Seibo (year-end gift) or (end of the year) (歳暮)

Seibo is a season word expressing the end of a year as the kanji of seibo means, also it is a season word for December.

Generally, as an annual event, people make the rounds to offer thanks to someone at the end of the year for caring about them. On this occasion, a gift is usually given, which is called oseibo. Present day, 'seibo' or 'oseibo' generally means this kind of gift or the custom to give it.

Although it is formal to visit the person and give a gift, in many cases, gifts are sent directly (actually via home delivery service) from shops like department stores.

As many commercial goods are bought as gifts, the active during this period is often called the seibo sales battle or the oseibo sales battle.

As gifts for this case, things needed to get ready for the New Year are usually selected. For example, preservable foods such as alcohol (beer or whiskey), coffee, ham, and sausage are usually preferred, but also fresh food such as sea food and beef are used as refridgerated transportation has become available. It is also common to give necessities of life such as detergent and soap. Gift certificates or coupons that allow the receiver choose what he/she wants are sometimes sent as an alternative.

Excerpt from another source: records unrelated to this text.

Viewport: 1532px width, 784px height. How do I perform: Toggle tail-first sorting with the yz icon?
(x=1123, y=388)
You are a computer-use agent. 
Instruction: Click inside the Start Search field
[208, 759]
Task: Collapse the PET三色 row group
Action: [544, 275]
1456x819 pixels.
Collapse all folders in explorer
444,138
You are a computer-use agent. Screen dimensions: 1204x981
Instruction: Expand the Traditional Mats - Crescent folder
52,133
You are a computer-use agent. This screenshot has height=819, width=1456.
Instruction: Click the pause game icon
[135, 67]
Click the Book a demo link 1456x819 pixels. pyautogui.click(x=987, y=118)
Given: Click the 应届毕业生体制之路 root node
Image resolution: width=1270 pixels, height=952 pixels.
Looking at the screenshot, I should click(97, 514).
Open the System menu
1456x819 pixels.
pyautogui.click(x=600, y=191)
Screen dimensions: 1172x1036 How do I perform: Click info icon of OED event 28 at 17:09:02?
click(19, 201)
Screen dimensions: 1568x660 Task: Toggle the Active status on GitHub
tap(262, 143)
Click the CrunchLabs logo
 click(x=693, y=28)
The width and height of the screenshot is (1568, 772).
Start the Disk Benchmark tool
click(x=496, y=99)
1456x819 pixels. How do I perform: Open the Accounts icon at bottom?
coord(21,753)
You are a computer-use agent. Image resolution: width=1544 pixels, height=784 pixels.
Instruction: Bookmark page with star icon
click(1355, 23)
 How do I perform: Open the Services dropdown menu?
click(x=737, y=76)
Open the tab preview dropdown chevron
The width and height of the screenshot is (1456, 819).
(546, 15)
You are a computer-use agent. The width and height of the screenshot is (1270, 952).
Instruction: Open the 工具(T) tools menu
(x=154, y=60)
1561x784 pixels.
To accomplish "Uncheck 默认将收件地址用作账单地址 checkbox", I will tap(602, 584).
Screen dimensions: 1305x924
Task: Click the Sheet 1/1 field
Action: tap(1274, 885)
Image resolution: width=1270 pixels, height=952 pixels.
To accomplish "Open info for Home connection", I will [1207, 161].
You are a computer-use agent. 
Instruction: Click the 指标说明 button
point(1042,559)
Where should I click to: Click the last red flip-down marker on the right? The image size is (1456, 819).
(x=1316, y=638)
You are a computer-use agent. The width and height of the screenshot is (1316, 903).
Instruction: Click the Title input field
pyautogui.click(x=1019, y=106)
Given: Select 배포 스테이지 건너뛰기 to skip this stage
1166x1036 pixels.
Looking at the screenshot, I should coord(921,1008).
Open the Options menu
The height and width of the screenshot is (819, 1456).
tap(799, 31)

The gift of this period is decorated with a red and white colored mizuhiki (decorative Japanese cord made of twisted paper) and a long, thin strip of a dried abalone (or a mark instead of an abalone,) while only a mizuhiki but an abalone is attached if the gift is fresh food. Care must be taken that the shape of mizuhiki in this case be a bow knot.

Seibo in business society

In Japan, the custom to give seibo to the associates personnel, superiors or directors in charge of associate companies has spread widely. Every year, from the middle to the end of December, gifts between companies, between managers of associate companies, and between employees are generally given. Until the 1990's, big enterprises used to make a list of personnel of associate companies and regulatory agencies and to give them seibo gifts.

Now, it is prohibited for public employees to receive money or goods as oseibo or other gifts from others who seek approvals and licenses, on-site inspections, and contracts (the National Public Service Ethics Code, Article 3, Paragraph 1.)

Although it is not prohibited for private businesses, an increasing number of companies have decided as company policy to refuse expensive gifts as an action to readjust empty formalities after the burst of the bubble economy or to ensure ongoing compliance of business activities. Moreover, to comply with the social tendency of private information protection that has risen from the 2000's, and to prevent collusion between associate companies and employees, there are restrictions on receiving gifts from associated companies to the home of an employee.